### Vorliegender Text

________

Stars
Seit 2005 wieder selbständig, nimmt das Berliner Label City Slang nicht nur seine alten Goldesel, darunter Calexico oder Lambchop, mit. Wie es sich für einen so enthusiastischen Haufen gehört, bringt man auch gleich eine anschauliche Menge junger, kaum bekannter Bands unter. Eine davon hört auf den Namen Stars.
Die Mitglieder kommen aus Kanada und sind mindestens so verrückt wie ihr deutsches Label - auf das sie eine ganze Menge halten. Bei ihrem ersten Deutschland-Gig im kleinen Raum des Berliner Postbahnhofs wird Sänger Torquil Campbell nicht müde zu betonen, wie dankbar er sei, dass die City Slang-Familie seine Combo aufnahm. Immerhin warteten Stars brav, bis sich das Label neu formiert hatte, um dann sachte anzuklopfen.
Doch wie, bitte schön, kommt eine Band aus Montreal in Kanada auf ein Berliner Label? Nun, ihre Reise beginnt in New York. Sänger, Gitarrist und Trompeter Campbell und Keyboarder/Synthie-Frickler Chris Seligman treffen sich Ende der Neunziger im Big Apple und beschließen, eine Band zu gründen.
Torqil arbeitet zu dem Zeitpunkt als Schauspieler (unter anderem tritt er in "Sex And The City" auf), Seligman spielten in verschiedenen Orchestern, darunter das Orchester des Broadway-Musicals "The Scarlet Pimpernel".
Die beiden verbindet eine tiefe Liebe zu The Smiths, New Order, aber auch zu Marvin Gaye. Mit den verschiedensten Einflüssen infiziert, schreiben Torquil und Chris eigene Songs, entwickeln ihr erstes Album "Nightsongs".
Das Debüt liegt gerade in den letzten Zügen, da begegnen die zwei Jungs Amy Millan. Ihre gemeinsame Freundin Emily Haines bringt sie zusammen. Emily ist als Gastsängerin auf dem Stars-Debüt zu hören - und mit Amy auf der Kunsthochschule, wo sie in einer gemeinsamen Band spielen.

________

### Ihre Aufgabe
Schreiben Sie aus dem Text über die Band Stars den Abschnitt, der mit den Worten "Die Mitglieder kommen" beginnt und mit "Band zu gründen." endet, wortgetreu ab.

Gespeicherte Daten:
________

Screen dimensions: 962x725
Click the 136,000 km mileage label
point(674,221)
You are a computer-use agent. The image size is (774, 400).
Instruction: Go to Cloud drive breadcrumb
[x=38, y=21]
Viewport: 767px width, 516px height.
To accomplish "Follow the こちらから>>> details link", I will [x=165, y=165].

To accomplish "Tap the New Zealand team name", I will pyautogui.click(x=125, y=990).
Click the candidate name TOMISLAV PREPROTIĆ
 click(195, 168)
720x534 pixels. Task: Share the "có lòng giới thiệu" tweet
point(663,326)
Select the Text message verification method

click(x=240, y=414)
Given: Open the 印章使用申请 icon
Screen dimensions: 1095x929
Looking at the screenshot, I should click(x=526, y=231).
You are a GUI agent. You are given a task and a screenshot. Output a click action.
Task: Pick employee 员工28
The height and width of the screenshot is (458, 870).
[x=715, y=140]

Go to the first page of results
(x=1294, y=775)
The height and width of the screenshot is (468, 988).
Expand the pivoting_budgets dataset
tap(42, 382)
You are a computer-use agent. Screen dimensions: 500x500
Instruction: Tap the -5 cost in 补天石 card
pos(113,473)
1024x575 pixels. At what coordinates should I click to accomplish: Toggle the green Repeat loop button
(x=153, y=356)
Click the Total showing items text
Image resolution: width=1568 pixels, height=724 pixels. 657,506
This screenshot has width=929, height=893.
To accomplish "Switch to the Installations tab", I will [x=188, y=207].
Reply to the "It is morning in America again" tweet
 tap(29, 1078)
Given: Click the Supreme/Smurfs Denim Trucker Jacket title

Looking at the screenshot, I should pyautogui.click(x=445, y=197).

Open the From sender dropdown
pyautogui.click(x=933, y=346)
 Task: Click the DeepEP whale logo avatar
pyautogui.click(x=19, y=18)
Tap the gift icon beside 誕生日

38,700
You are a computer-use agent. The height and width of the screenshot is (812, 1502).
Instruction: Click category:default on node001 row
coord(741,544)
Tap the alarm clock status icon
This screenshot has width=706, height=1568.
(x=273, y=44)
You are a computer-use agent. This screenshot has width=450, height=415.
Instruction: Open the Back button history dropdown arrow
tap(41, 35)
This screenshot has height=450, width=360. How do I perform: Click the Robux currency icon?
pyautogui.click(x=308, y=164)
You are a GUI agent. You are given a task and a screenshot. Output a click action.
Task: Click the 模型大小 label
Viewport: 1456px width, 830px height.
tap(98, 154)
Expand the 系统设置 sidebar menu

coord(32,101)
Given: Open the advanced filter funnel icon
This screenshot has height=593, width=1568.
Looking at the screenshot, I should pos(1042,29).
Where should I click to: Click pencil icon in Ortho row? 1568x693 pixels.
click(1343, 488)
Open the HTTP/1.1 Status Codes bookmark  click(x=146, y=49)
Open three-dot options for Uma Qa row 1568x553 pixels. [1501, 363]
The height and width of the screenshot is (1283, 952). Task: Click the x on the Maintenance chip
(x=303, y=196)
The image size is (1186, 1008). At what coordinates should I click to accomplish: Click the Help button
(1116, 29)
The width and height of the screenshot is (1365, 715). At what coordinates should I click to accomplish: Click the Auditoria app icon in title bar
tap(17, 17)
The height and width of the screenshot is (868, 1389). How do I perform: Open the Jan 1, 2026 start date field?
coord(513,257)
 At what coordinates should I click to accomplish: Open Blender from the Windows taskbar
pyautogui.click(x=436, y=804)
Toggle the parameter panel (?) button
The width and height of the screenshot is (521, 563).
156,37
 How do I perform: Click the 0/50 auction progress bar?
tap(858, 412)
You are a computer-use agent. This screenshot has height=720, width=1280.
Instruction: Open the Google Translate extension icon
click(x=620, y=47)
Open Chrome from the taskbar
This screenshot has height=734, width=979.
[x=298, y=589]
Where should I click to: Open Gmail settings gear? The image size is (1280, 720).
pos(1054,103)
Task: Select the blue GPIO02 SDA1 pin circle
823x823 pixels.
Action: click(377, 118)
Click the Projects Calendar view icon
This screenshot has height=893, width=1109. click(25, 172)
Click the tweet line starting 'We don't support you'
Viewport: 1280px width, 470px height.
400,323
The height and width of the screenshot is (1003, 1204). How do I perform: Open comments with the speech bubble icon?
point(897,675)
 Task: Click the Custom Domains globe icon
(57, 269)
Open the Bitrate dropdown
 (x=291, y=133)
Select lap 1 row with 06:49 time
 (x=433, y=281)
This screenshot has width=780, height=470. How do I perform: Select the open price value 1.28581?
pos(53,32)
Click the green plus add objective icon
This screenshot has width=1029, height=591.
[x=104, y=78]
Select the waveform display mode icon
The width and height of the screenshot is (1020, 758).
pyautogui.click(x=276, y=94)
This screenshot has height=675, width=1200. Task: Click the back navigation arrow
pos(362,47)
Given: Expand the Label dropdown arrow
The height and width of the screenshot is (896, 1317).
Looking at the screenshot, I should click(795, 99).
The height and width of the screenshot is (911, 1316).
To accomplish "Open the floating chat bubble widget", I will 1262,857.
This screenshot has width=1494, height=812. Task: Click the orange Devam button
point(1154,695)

________

### Erledigte Aufgabe
Die Mitglieder kommen aus Kanada und sind mindestens so verrückt wie ihr deutsches Label - auf das sie eine ganze Menge halten. Bei ihrem ersten Deutschland-Gig im kleinen Raum des Berliner Postbahnhofs wird Sänger Torquil Campbell nicht müde zu betonen, wie dankbar er sei, dass die City Slang-Familie seine Combo aufnahm. Immerhin warteten Stars brav, bis sich das Label neu formiert hatte, um dann sachte anzuklopfen.
Doch wie, bitte schön, kommt eine Band aus Montreal in Kanada auf ein Berliner Label? Nun, ihre Reise beginnt in New York. Sänger, Gitarrist und Trompeter Campbell und Keyboarder/Synthie-Frickler Chris Seligman treffen sich Ende der Neunziger im Big Apple und beschließen, eine Band zu gründen.